Code review comment for lp:~dannf/debian-cd/lp1692876

Revision history for this message
Thomas Schmitt (scdbackup) wrote :

Hi,

> https://code.launchpad.net/~dannf/debian-cd/lp1692876-2
> would you mind taking a look to see that I've accurately understood?

1974: Ok.
      It removes the BIOS options which would get wiped away by the
      subsequent -eltorito-alt-boot (and then again by the built-in
      -eltorito-alt-boot of --efi-boot).

1975: Ok.
      The still surplus -eltorito-alt-boot is gone.
      Here you created the capability to boot from USB stick.
      The option -no-emul-boot is still (harmlessly) surplus, because
      of the implicit -eltorito-alt-boot at the end of --efi-boot.
      So -no-emul-boot, which would be necessary with -e, has no no
      boot image to apply to.

1976: Ok.

1977: Ok.
      (Now get xorriso-1.4.8 to get its beneficial ISO size claim which
       protects the EFI partition from mishaps by established procedures
       which rely on /sbin/isosize being equal to image file size.)

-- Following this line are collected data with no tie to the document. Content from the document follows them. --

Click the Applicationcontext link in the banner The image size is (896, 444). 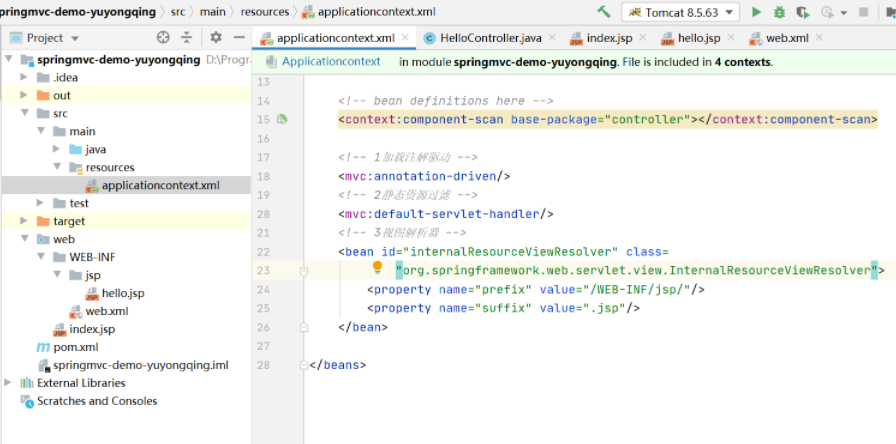point(331,61)
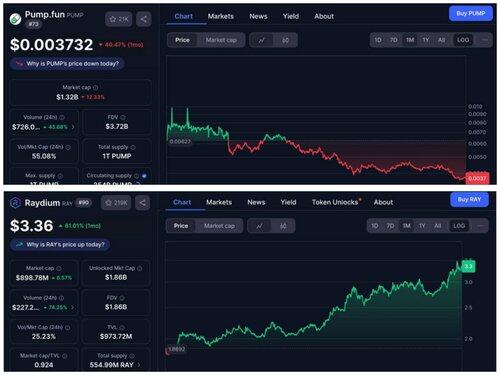Open the Markets tab for Pump.fun

221,16
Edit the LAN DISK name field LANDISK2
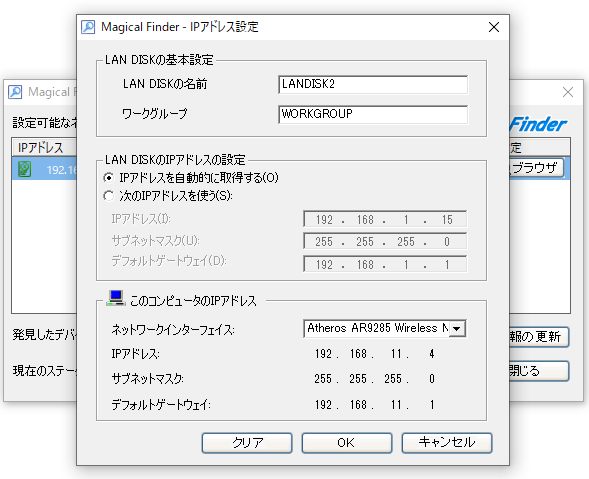 pos(373,85)
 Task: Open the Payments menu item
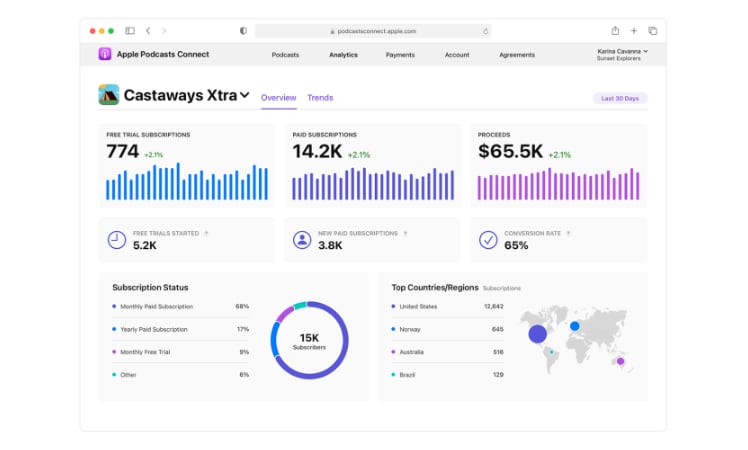pos(400,55)
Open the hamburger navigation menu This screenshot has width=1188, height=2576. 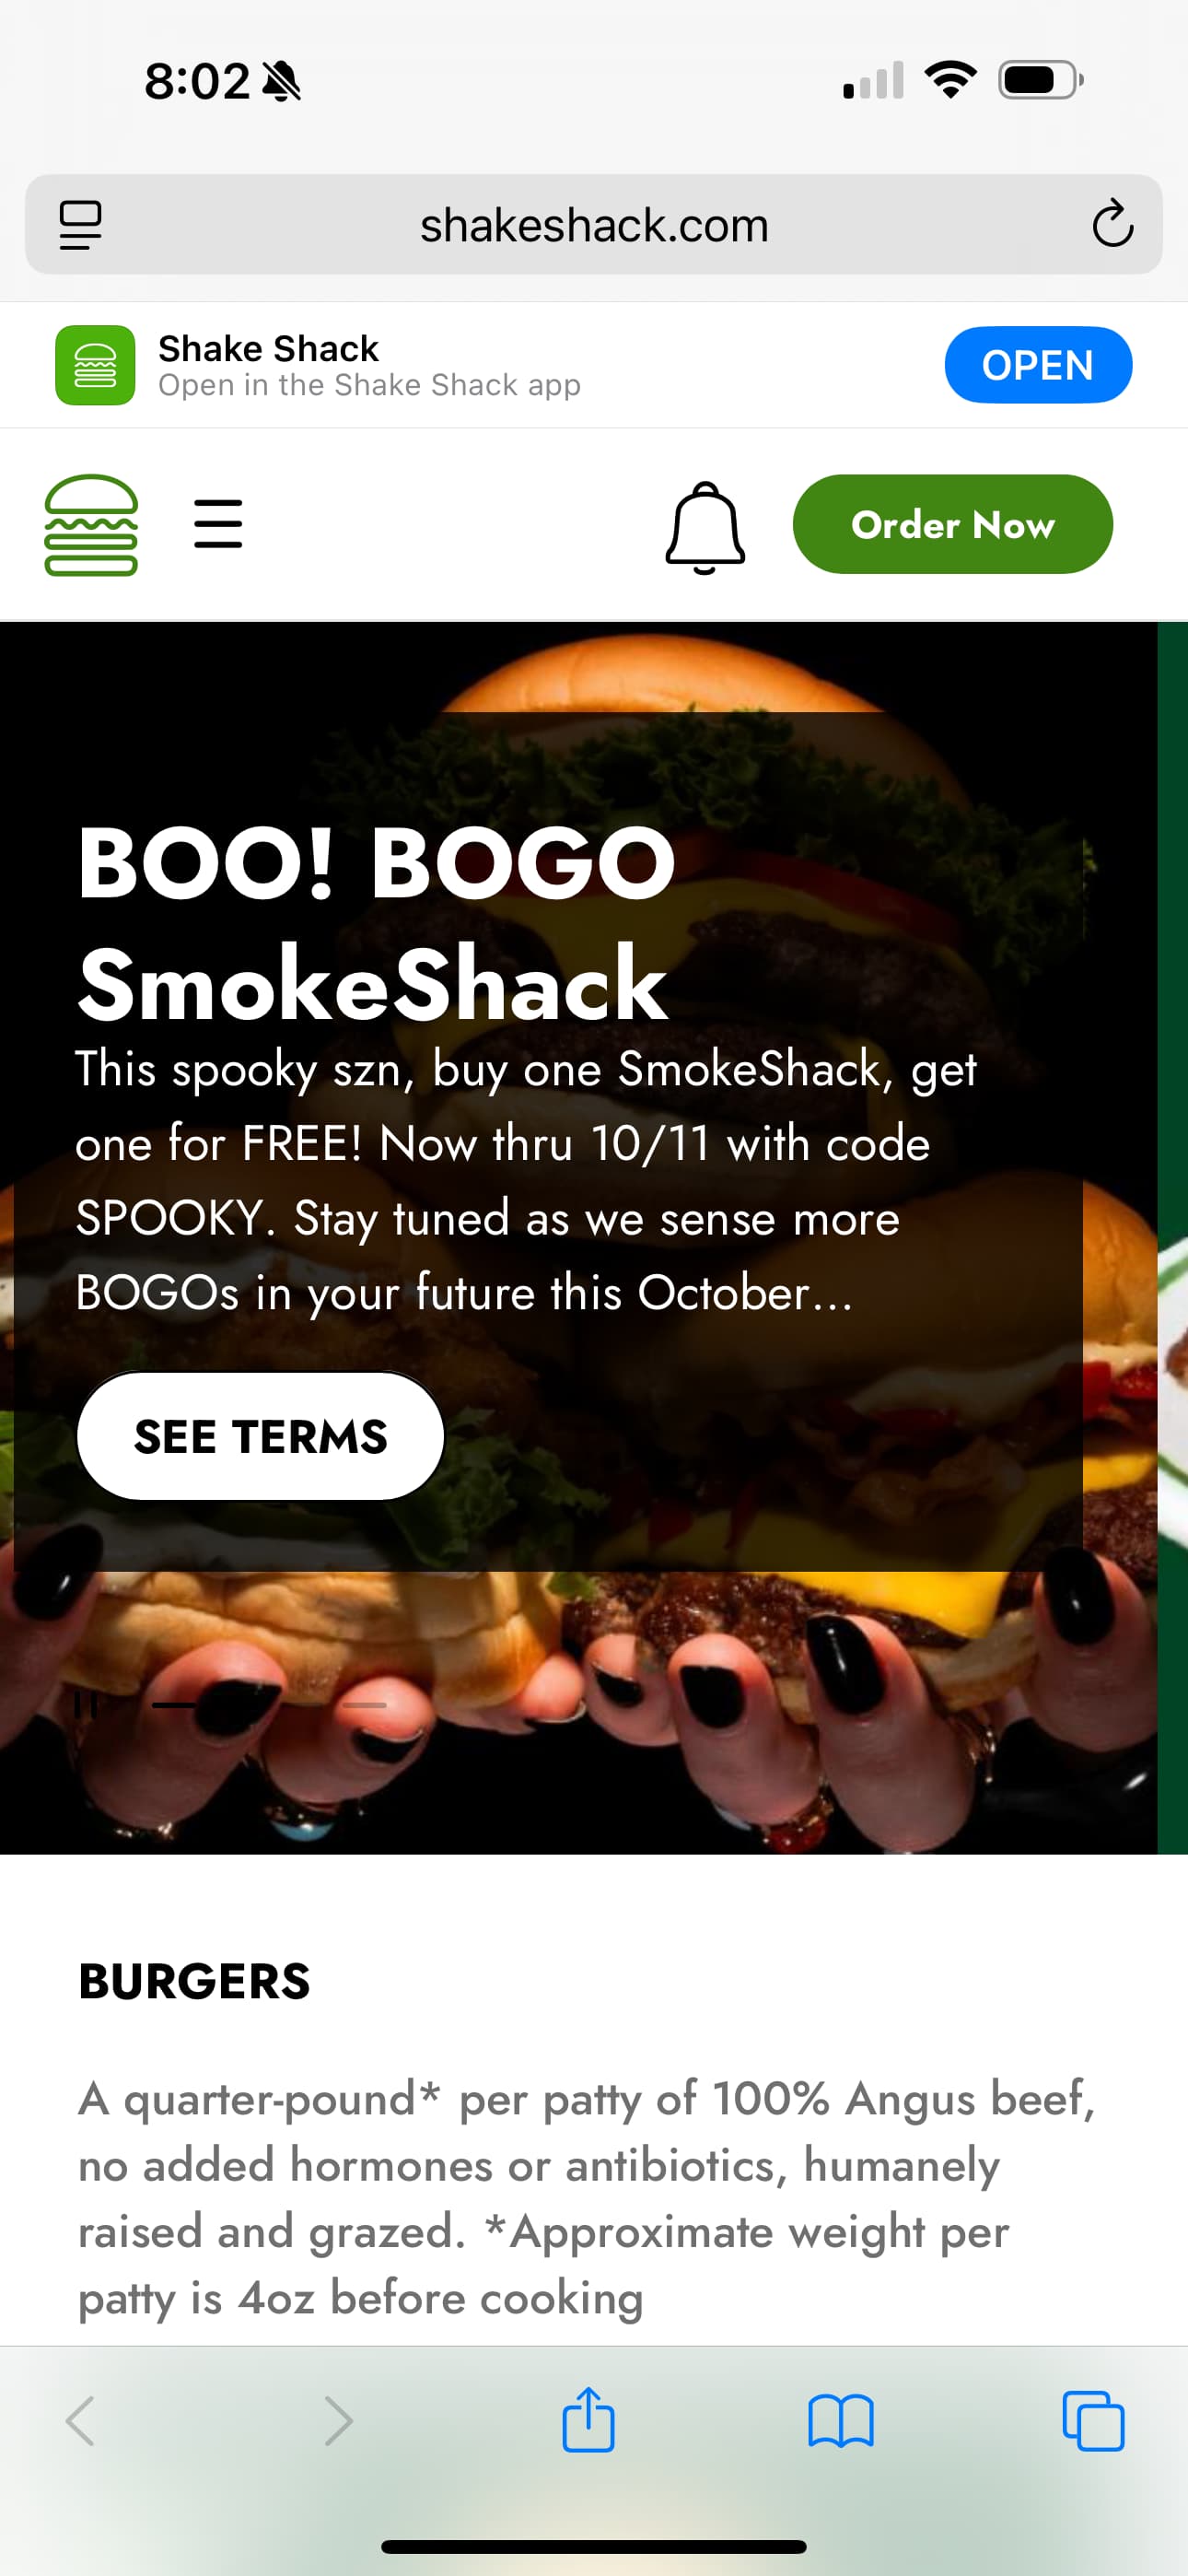pyautogui.click(x=218, y=524)
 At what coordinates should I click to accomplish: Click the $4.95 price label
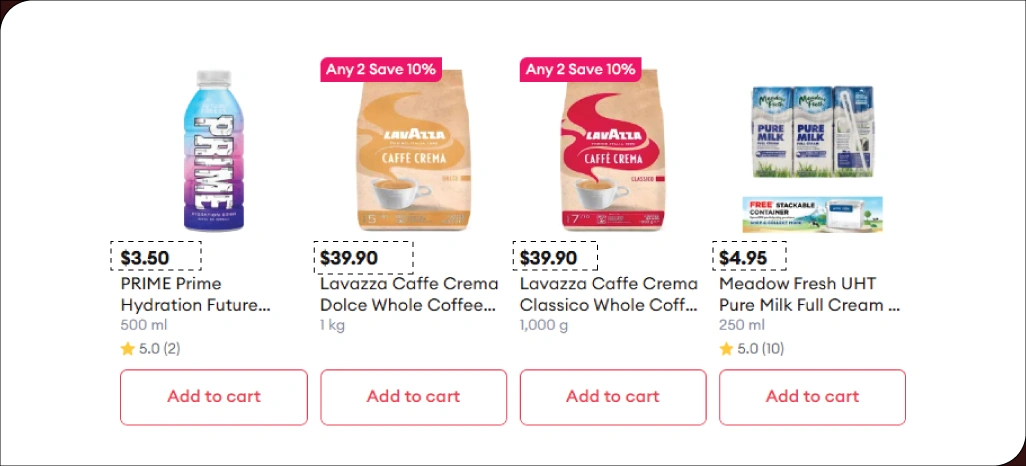[743, 258]
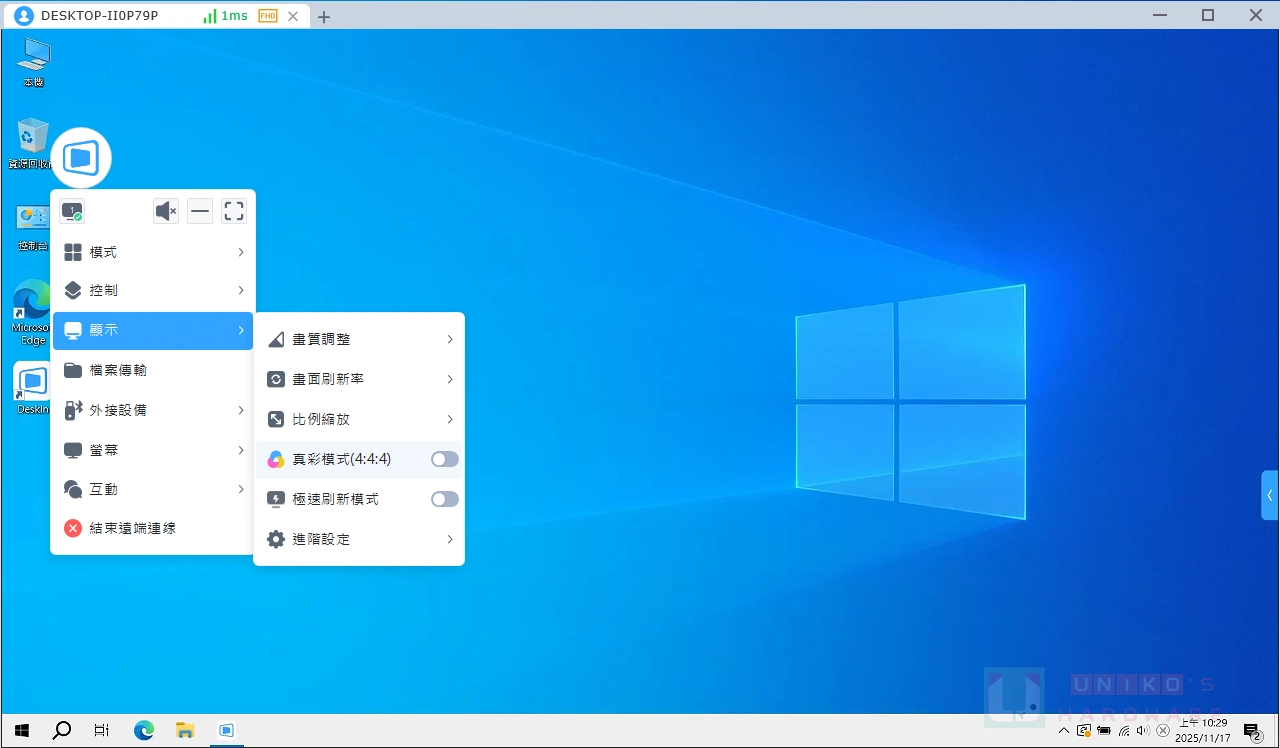Click the monitor icon in the menu header

[x=71, y=210]
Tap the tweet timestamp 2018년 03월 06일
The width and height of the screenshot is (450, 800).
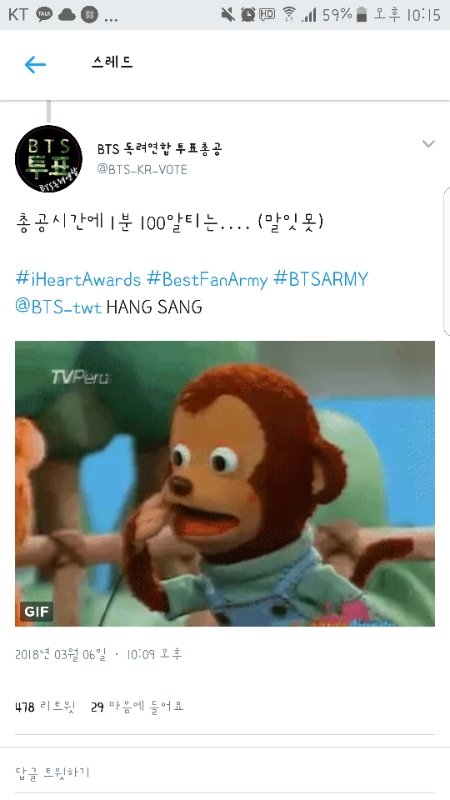click(60, 655)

> Two things I did not (yet) include are the change from -efi-boot to -e

There is no hard need to do so. If you stay with --efi-boot, then you
should remove the -no-emul-boot option.
If you switch to -e, then the -no-emul-boot will be necessary.

> and the addition of -no-pad.

This will save 300 KiB of image size.

> I'm not sure I understand the difference the former makes in our use case.

Effectively there is no difference.
The surrounding implicit -eltorito-alt-boot options of --efi-boot are not
really needed here, because you only have one El Torito boot image.
The implicit -no-emul-boot of --efi-boot would have to be given explicitely
if you switch to -e.

-eltorito-alt-boot is just a spearator between the definitions of boot
images. It's harmless to pile this option up, unless it splits a boot
image from its options. I.e. this would be bad:

  -e /boot/grub/efi.img -eltorito-alt-boot -no-emul-boot

because -e would have no -no-emul-boot. This would cause the catalog
entry of the boot image to bear the mark for floppy emulation.
UEFI specs demand that it must be marked for no emulation (although
the EFI partition image is not a plain binary but rather a FAT filesystem).

> The latter seems to be for images that are not intended to be burned,
> while this one certainly could be. Is there a reason
> that it is no longer relevant?

The traditional padding is a somewhat misguided preparation for burning
onto CD media with write type Track-At-Once (TAO). I tried to explain the
real problem to the Linux SCSI people in
  https://www.spinics.net/lists/linux-scsi/msg94638.html
Having surplus bytes at the end of the CD prevents Linux from incidentially
trying to read the two unreadable final "run-out" blocks which get added
by TAO.

For users it is only important to know that any image that is too big
for CD does not need this padding, because it cannot be burnt by CD TAO.

Additional precaution is that the burn programs for CD add an own padding
by default, just out of the same misguided idea of the problem.
(My programs do it too. Who am i to change such an old tradition ?)

But there were versions of blkid which run into the TAO problem regardless
of padding. This caused my post to linux-scsi above.
I assume that they are not around any more. The Linux bug still is.